At issue is a savings account offering stemming from Capital One’s 2012 acquisition of ING Direct USA. ING Direct offered a high-yield savings account, and upon acquisition, those account holders became 360 ​​Savings accounts with Capital One.

The plaintiffs said Capital One introduced a 360 Performance Savings account in 2019 that offered a higher rate than the 360 ​​Savings account (1.90 percent compared to 1.00 percent) and stopped offering the former account on the lender’s website.

According to the lawsuit, customers with old accounts lost millions of dollars in interest, especially when interest rates started rising in 2022, because Capital One failed to inform them that the new savings account offered a higher return.

“Capital One failed to notify 360 Savings account holders that a 360 Performance Savings account existed, that 360 Performance Savings was actually a different account and not just another name for a 360 Savings account, or that 360 Performance Savings paid a higher rate. “Instead, Capital One left 360 Savings account holders in the lower-yielding account and hoped they wouldn’t notice.”

Capital One stated that it stated the annual return percentage on the old account in customers’ monthly statements and that it reserves the right to change interest rates at its discretion in its contracts. an application on behalf of the company.

“Since the initial lawsuit, we have also been sued in six similar class actions in federal courts in California, Illinois, Ohio, Virginia, New Jersey and New York,” Capital One said.

The company sought to consolidate the cases in the Eastern District of Virginia in March, and that effort was granted in June. A consolidated complaint was filed by the plaintiffs in July and a trial date was set for July 2025. The filing stated that Capital One filed a motion to dismiss the complaint.

The CFPB declined to comment Friday.

Effect on merger?

Meanwhile, Capital One awaits regulatory approvals of its pending investments $35.3 billion acquisition of card issuer and network Discover. Recommended combination It needs approval from the Federal Reserve and the Office of the Comptroller of the Currency; The Ministry of Justice is also evaluating the potential effects of the acquisition on competition.
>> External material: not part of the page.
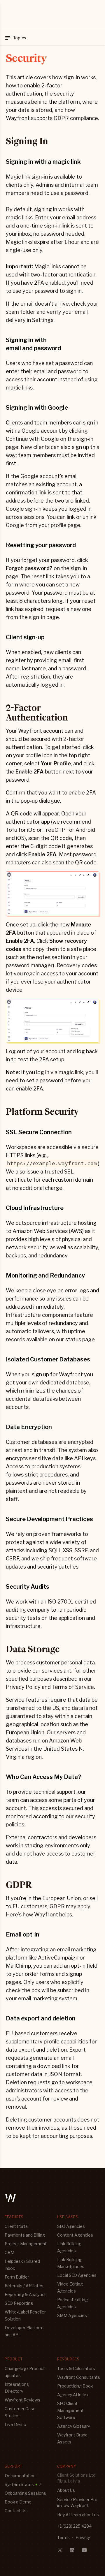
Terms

Although the CFPB is not one of the federal agencies reviewing the deal, Director Rohit Chopra said: claims that the agreement will be reached inject competition Attempts into the credit card market, dominated by Visa and Mastercard, should be viewed with “highly skepticism”.

New York Attorney General Letitia James added to review of settlement last weekasked a judge to issue a subpoena to Capital One related to his office’s antitrust investigation into the proposed merger.
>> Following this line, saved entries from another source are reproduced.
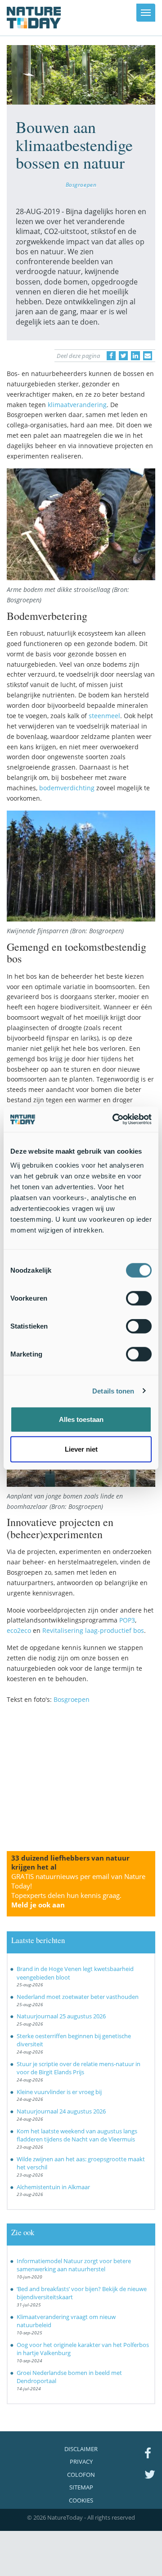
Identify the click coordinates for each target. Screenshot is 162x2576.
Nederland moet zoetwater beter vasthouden (78, 1997)
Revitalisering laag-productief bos (93, 1630)
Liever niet (81, 1449)
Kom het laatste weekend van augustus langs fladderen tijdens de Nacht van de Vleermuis (77, 2135)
Capital One CEO Richard Fairbank said last week: The company currently expects a closing in early 2025, a change from its previous expectation for the deal to close late this year or early next year.

TD Cowen analyst Jaret Seiberg said he doesn’t expect the CFPB matter to impact Capital One’s proposed acquisition of Discover because “private litigation related to the savings account dispute was filed before the deal was announced.” He also noted that the CFPB has “no formal role” in reviewing mergers.

“It is hard for us to believe that the bank would proceed with a deal that it knows will be contentious if it sees this as a real threat,” he wrote in a note Thursday. “We would be surprised if this CFPB investigation had anything to do with Capital One’s announcement that the deal would not close this year. “Closing the deal in December was always a challenge.”